Snakebite in dogs from Pseudechis porphyriacus (red-bellied black snake; RBBS) is a common envenomation treated by veterinarians in Australia where this snake occurs. This case report describes the successful treatment of a clinically severe RBBS envenomation in a dog with an experimental bivalent equine whole IgG antivenom and mechanical ventilation, following its presentation in a cyanotic state. The cause of the cyanosis and respiratory distress was considered due to paralysis from neurotoxins in RBBS venom.
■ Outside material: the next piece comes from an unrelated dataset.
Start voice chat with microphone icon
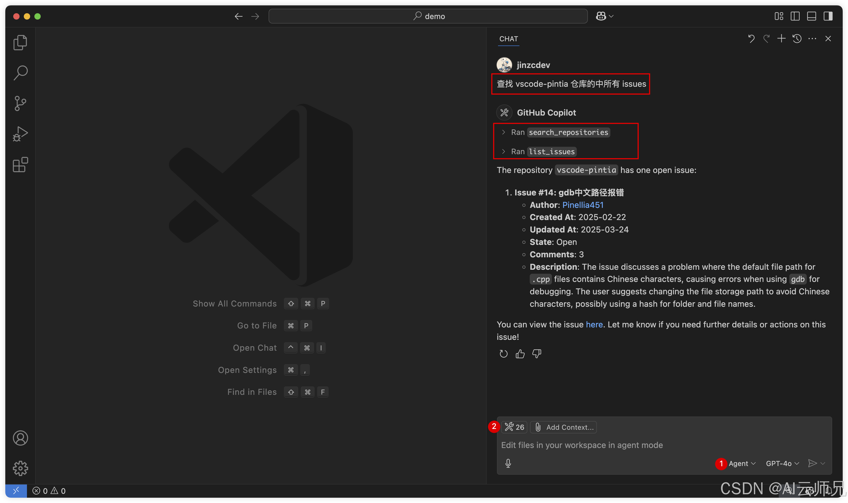 508,463
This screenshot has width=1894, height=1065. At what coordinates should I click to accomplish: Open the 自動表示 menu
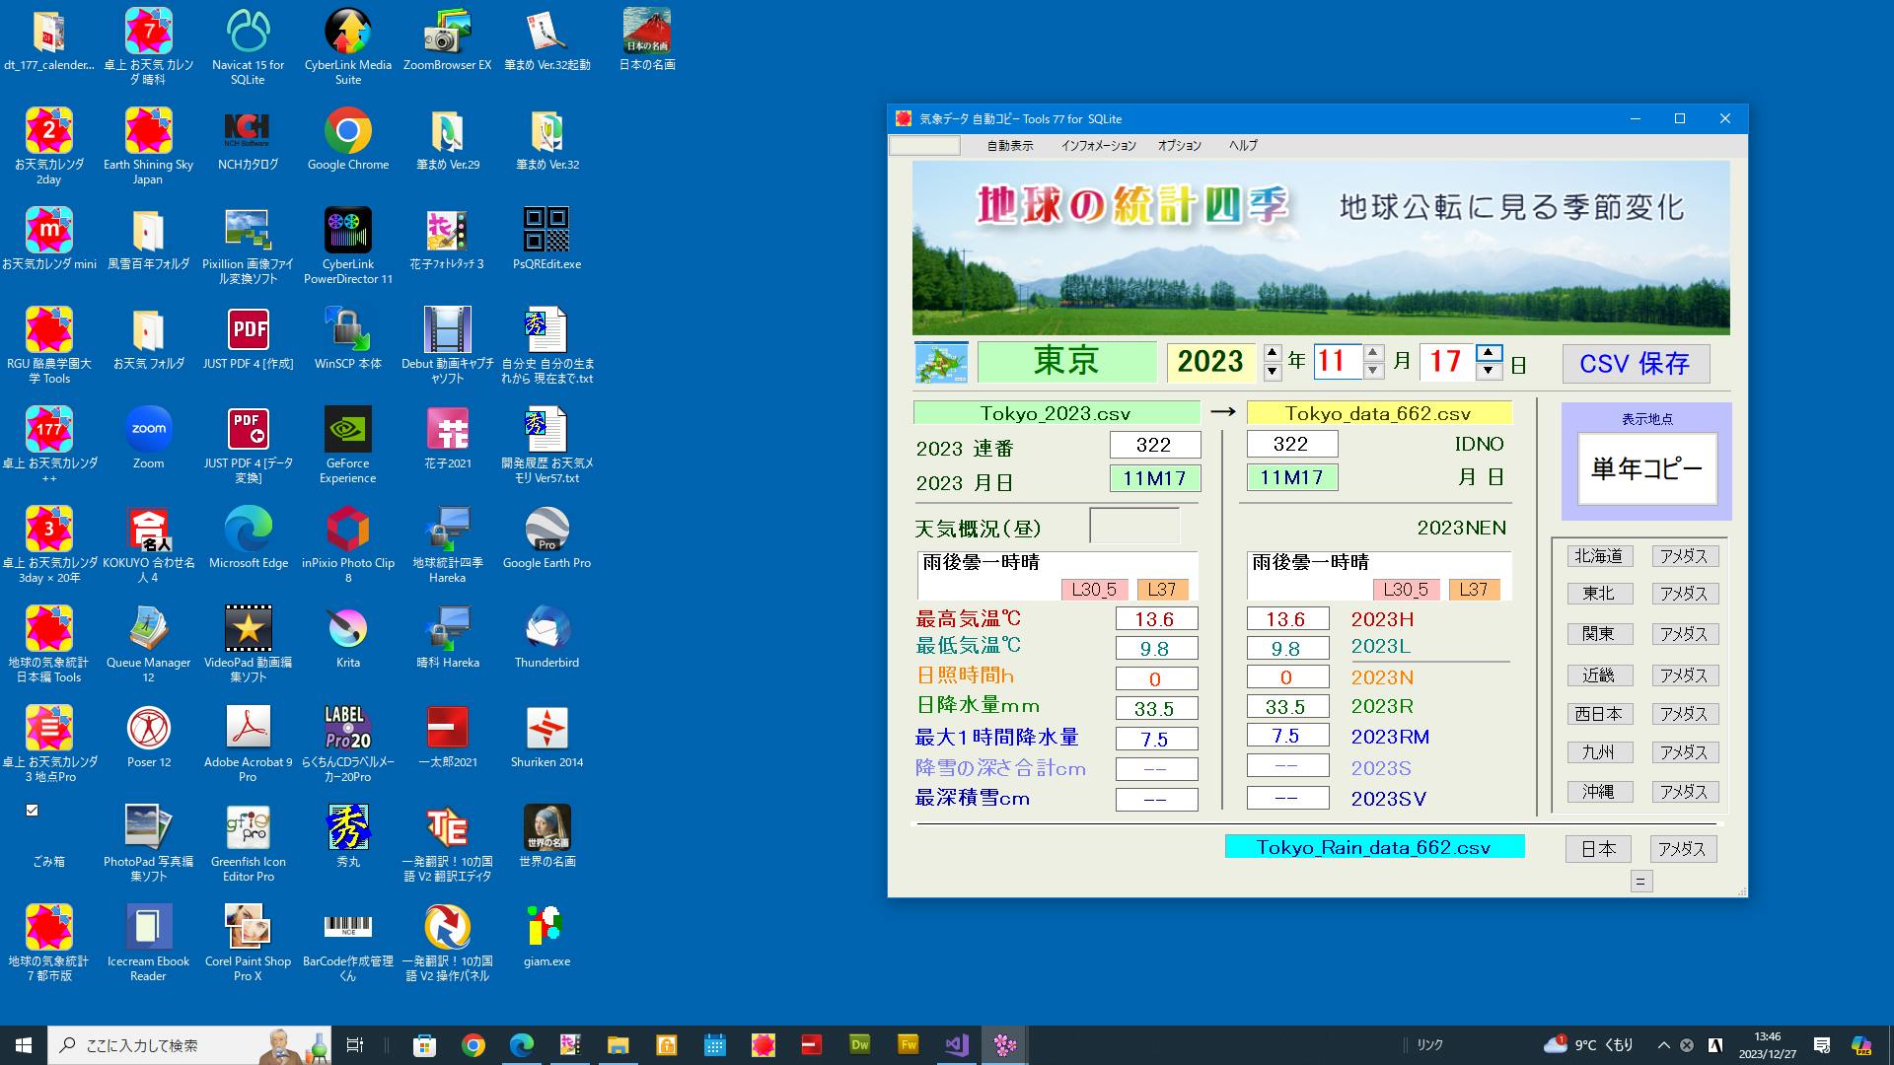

The dog was treated with two vials of bivalent antivenom, each containing sufficient antivenom to neutralise the lethal effects of 40 mg of tiger snake (Notechis sp) and 40 mg of brown snake (Pseudonaja sp) venom. Hypoxaemia (Sp0 of 75%) and hypercapnia (PaCO of 61 mmHg) indicated the need for mechanical ventilation (MV) to prevent imminent death. The dog was anaesthetised using total intravenous anaesthesia and MV used for 18 h. Following discontinuation of MV, it resumed spontaneous breathing thereafter and made a complete recovery. Serum biochemistry revealed a significant myopathy with elevated CK and AST levels, peaking approximately 48 h post-treatment. Elevated liver enzymes, suggestive of hypoxic liver injury, were detected during the period of hospitalisation. The dog represented approximately one week after hospital discharge because of inappetence and mild hepatopathy, which resolved spontaneously by 30 d post-treatment. A mild coagulopathy was initially present which resolved within 24 h following antivenom treatment. At initial presentation, RBBS venom antigen was detected by sandwich ELISA in urine and serum. Free RBBS venom antigen was not detected post-antivenom treatment. Human cases of RBBS requiring ventilatory support are rare. This unusual case of RBBS envenomation in a dog highlights its potential clinical severity in dogs, and the need for early, aggressive, MV to achieve a successful outcome in cyanosed and clinically severe cases.